--- Prompt ---
In the records below, find the line containing "The height and". Output it and every line after it to the end, unchanged, with no pictures.

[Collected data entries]
<<<<
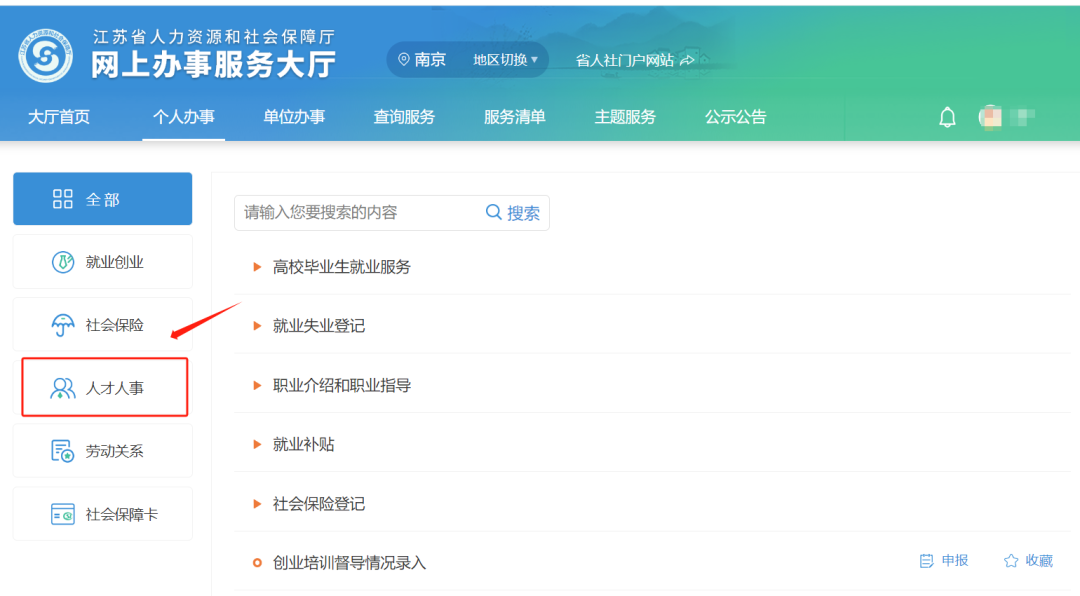1080x596 pixels.
Task: Show 全部 categories button
Action: (102, 199)
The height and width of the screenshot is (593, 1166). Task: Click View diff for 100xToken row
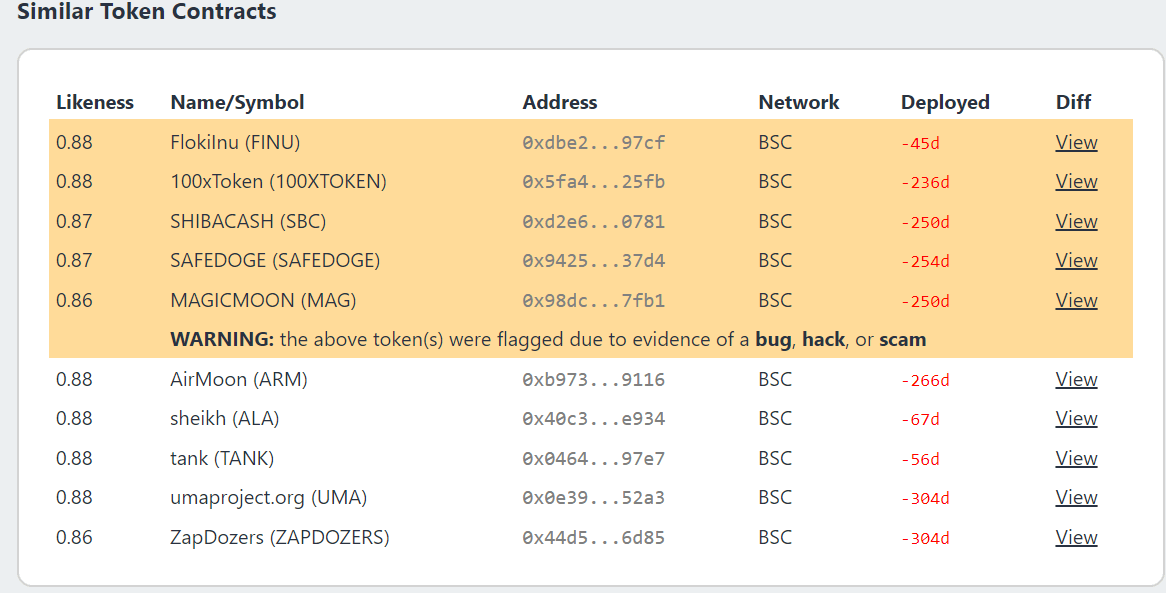pyautogui.click(x=1076, y=181)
>>>>
--- Written response ---
The height and width of the screenshot is (593, 1166). Task: Click View diff for 100xToken row
pyautogui.click(x=1076, y=181)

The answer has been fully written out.